Вот этого-то я именно и не могу себе объяснить.
Ведь сам же он, и даже не без самодовольства, говорил давеча, что по всему округу сеть разостлал? Стало быть, он кого-нибудь в эту сеть ловит? кого ловит? не таких ли же представителей принципа собственности, как и он сам? Воля ваша, а есть тут нечто сомнительное!
Когда давеча Николай Осипыч рассказывал, как он ловко мужичков окружил, как он и в С., и в Р. сеть закинул и довел людей до того, что хоть задаром хлеб отдавай, – разве Осип Иваныч вознегодовал на него? разве он сказал ему: "Бездельник! помни, что мужику точно так же дорога его собственность, как и тебе твоя!"? Нет, он даже похвалил сына, он назвал мужиков бунтовщиками и накричал с три короба о вреде стачек, отнюдь, по-видимому, не подозревая, что «стачку», собственно говоря, производил он один.
Или, наконец, насчет меня.

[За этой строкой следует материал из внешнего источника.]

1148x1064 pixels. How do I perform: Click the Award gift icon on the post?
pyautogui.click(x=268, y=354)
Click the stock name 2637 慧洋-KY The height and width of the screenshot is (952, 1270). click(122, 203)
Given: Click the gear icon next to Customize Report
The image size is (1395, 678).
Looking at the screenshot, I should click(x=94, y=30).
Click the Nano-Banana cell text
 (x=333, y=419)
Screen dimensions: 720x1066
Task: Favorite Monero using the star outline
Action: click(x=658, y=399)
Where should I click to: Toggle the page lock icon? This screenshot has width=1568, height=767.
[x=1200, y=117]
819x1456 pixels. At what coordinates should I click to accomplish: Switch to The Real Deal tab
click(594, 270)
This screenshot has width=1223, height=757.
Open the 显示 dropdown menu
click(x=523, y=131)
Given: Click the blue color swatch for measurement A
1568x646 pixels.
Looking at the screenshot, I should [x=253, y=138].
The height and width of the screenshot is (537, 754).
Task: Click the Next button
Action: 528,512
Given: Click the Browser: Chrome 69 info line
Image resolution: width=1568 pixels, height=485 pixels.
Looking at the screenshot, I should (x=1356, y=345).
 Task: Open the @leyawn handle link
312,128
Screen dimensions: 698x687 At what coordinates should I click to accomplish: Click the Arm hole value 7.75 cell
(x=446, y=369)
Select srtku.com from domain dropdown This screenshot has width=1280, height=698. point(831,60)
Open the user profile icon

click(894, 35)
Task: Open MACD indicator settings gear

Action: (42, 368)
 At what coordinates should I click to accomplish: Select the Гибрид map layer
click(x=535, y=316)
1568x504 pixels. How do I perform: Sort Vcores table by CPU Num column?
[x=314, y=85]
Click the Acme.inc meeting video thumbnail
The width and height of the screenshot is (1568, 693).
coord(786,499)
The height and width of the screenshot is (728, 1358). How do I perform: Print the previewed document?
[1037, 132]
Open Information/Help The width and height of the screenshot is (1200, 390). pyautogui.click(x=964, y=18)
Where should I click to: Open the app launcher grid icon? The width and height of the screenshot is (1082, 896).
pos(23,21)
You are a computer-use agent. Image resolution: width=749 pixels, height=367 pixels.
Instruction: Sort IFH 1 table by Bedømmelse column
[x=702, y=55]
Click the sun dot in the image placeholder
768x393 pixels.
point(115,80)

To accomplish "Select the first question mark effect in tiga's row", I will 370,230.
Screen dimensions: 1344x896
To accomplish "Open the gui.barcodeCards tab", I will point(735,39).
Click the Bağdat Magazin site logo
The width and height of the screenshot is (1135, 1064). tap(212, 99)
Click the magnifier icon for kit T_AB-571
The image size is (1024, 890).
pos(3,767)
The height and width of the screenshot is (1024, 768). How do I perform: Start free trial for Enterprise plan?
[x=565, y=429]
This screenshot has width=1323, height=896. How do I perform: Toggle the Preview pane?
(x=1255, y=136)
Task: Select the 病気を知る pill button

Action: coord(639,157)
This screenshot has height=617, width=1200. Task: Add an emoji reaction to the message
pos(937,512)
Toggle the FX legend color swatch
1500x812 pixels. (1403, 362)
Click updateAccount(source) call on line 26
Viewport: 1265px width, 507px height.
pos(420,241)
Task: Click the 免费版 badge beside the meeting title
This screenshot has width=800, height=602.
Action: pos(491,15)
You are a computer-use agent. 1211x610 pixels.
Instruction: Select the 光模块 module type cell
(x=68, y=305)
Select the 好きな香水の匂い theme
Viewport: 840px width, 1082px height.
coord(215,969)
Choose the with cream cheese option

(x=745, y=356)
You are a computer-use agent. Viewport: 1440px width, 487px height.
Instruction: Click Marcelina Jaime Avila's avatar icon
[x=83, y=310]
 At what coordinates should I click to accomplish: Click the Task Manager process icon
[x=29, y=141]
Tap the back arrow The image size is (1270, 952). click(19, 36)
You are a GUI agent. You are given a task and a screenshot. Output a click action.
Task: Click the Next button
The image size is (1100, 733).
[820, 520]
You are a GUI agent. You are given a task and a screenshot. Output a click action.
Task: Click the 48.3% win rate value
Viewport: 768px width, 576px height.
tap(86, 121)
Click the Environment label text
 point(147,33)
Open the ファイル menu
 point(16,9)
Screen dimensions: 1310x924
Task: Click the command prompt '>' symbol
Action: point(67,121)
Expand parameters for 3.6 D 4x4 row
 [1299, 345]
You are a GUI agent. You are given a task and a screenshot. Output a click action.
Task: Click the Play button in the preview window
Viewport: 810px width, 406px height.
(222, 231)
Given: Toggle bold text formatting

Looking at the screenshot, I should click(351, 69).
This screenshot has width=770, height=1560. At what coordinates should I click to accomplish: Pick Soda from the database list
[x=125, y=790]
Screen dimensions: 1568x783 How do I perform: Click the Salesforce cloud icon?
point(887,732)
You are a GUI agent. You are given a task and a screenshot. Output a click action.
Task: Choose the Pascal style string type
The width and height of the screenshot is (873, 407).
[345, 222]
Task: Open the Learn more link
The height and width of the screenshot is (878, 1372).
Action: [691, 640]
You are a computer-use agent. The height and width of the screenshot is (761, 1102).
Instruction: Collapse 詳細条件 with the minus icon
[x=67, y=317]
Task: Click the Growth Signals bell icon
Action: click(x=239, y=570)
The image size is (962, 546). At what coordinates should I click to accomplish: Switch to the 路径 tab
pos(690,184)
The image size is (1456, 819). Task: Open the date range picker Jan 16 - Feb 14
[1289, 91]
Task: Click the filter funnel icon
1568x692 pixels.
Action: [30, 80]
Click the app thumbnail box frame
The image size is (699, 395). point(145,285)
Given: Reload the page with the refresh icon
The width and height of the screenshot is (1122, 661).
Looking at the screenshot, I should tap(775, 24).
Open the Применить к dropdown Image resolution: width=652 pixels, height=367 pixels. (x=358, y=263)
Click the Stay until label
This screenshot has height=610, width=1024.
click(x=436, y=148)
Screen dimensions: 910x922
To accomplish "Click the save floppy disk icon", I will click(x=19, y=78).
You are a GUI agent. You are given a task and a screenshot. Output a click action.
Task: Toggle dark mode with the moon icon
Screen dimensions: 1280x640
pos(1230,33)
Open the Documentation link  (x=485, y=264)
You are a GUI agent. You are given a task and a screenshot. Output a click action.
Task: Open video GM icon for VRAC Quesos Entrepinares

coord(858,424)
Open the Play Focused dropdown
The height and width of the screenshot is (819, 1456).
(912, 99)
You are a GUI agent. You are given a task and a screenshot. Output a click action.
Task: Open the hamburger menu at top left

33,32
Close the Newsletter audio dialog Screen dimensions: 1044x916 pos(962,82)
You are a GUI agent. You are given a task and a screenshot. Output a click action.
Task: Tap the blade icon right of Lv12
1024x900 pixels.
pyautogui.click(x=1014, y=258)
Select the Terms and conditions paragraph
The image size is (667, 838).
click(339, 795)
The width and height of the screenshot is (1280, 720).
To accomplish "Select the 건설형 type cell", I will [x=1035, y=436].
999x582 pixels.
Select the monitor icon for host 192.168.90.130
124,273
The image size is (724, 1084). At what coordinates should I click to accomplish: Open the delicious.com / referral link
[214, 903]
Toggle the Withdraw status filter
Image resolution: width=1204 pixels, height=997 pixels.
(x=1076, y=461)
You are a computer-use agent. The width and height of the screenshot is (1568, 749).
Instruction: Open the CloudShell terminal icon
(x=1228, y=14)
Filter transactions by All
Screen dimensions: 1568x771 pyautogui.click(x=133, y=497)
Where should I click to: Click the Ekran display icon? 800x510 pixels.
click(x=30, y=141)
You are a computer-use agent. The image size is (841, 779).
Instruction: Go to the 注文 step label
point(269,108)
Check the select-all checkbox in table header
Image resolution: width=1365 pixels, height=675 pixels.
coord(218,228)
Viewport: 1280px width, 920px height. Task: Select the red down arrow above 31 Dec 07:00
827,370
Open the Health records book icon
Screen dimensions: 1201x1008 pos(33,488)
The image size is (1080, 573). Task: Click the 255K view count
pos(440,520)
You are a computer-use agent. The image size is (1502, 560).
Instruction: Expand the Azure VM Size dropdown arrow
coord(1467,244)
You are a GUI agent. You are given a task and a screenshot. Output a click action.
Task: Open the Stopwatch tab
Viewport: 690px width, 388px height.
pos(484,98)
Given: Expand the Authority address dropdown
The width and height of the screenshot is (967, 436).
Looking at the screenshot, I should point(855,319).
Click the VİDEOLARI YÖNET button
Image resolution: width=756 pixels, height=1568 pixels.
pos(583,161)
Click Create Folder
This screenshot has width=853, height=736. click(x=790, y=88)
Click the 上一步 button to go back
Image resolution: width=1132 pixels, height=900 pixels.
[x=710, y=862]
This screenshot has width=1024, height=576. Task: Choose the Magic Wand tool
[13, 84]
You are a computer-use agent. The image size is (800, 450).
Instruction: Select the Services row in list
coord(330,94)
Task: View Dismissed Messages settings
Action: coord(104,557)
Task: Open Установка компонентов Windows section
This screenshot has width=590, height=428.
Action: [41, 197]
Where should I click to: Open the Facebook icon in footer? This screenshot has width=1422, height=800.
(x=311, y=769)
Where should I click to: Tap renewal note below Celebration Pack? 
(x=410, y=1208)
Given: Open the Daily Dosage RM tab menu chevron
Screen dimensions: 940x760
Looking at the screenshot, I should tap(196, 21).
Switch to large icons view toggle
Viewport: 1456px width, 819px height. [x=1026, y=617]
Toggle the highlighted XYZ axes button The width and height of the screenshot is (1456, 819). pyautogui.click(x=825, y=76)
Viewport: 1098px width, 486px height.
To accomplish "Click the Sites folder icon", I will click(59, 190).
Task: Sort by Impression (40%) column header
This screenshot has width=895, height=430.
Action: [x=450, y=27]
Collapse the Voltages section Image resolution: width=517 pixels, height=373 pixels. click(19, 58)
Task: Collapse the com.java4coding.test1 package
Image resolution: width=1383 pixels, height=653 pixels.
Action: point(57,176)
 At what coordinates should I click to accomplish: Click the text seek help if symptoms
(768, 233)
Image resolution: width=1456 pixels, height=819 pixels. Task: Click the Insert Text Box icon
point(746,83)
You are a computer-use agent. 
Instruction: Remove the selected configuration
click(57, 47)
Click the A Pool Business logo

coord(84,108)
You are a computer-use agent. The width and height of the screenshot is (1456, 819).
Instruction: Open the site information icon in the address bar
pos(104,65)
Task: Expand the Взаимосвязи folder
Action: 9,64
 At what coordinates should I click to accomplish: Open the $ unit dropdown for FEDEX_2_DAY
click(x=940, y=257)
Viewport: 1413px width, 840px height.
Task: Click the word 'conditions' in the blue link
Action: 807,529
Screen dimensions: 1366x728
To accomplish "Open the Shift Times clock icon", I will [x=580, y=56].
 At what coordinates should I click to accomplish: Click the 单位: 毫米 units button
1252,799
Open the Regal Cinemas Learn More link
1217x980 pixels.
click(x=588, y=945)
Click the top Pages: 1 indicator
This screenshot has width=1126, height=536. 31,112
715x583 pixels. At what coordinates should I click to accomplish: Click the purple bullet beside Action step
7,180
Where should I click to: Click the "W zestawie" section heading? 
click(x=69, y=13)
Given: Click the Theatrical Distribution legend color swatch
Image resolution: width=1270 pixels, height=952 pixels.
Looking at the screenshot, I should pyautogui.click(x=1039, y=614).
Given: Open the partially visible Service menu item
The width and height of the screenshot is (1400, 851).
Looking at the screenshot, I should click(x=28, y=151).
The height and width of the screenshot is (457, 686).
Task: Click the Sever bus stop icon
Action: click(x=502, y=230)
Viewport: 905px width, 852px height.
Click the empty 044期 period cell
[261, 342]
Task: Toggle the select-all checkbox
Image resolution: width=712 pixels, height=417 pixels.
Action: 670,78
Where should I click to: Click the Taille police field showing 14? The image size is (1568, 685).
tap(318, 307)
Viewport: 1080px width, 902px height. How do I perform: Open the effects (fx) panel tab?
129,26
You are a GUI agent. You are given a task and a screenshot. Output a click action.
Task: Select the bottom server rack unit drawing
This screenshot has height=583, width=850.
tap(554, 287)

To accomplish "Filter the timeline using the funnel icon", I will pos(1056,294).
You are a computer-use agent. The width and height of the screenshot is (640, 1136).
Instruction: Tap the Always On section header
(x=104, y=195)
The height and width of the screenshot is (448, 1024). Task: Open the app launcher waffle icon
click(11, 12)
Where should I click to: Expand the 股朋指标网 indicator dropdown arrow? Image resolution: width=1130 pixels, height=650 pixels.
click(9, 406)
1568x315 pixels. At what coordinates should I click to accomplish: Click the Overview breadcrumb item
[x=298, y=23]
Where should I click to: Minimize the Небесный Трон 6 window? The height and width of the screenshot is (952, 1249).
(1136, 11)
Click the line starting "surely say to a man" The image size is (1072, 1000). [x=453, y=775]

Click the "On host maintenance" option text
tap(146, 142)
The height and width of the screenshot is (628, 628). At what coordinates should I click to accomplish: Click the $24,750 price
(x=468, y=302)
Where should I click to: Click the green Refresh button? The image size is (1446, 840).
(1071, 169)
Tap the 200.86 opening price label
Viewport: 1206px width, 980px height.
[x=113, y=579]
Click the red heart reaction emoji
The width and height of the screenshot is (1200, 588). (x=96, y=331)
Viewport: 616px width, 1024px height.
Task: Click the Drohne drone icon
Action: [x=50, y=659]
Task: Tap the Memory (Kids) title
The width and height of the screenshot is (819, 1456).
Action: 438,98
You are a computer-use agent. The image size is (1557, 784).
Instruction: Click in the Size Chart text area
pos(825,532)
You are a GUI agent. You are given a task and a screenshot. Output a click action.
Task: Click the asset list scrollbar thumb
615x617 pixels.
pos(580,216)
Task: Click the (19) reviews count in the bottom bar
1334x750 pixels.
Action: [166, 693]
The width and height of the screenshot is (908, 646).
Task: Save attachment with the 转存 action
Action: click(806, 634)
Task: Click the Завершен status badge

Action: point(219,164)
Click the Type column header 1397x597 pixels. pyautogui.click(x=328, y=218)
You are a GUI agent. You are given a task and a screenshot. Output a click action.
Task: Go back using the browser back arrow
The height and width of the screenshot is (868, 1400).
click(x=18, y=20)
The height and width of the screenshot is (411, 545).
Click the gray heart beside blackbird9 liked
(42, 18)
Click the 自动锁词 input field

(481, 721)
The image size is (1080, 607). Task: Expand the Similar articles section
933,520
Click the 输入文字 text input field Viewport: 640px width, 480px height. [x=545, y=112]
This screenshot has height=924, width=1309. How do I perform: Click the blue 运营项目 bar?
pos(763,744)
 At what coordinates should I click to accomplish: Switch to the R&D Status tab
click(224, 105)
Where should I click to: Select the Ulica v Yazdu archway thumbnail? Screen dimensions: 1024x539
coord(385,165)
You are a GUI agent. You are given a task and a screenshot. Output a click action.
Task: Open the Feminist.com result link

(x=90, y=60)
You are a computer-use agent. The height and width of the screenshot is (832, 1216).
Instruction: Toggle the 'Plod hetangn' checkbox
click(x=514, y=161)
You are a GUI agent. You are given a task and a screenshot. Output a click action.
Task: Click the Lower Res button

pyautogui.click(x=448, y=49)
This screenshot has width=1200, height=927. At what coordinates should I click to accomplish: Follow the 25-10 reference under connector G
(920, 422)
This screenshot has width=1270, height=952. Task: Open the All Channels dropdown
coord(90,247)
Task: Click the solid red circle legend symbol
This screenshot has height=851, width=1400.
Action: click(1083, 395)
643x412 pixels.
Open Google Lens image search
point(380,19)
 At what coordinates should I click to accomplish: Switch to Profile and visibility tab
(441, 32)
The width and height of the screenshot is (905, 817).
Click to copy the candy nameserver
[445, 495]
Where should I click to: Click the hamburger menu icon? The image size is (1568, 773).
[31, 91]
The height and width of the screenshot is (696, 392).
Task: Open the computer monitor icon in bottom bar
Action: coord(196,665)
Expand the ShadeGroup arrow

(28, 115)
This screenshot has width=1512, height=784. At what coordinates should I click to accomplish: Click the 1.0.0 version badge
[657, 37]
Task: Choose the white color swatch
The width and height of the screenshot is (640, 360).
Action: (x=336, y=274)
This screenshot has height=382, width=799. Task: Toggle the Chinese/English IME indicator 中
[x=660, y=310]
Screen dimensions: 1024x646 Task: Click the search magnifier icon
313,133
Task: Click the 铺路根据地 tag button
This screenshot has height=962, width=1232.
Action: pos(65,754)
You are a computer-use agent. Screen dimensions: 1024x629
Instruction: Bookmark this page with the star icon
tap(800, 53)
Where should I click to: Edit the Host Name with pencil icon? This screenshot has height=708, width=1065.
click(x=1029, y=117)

С каким злорадством доказывал он мне, что я ничего из Чемезова не извлеку и что нет для меня другого выхода, кроме как прибегнуть к нему, Дерунову, и порешить это дело на всей его воле! Предположим, что он прав; допустим, что я действительно не способен к «извлечениям» и, в конце концов, должен буду признать в Дерунове того суженого, которого, по пословице, конем не объедешь. Но разве он имел бы право поступать со мною так, как он поступил, если б был действительный и сознательный поборник принципа собственности? Не обязан ли он был утешить меня, наставить, укрепить? Не обязан ли был представить мне самый подробный и самый истинный расчет, ничего не утаивая и даже обещая, что буде со временем и еще найдутся какие-нибудь лишки, то и они пойдут не к нему, а ко мне в карман?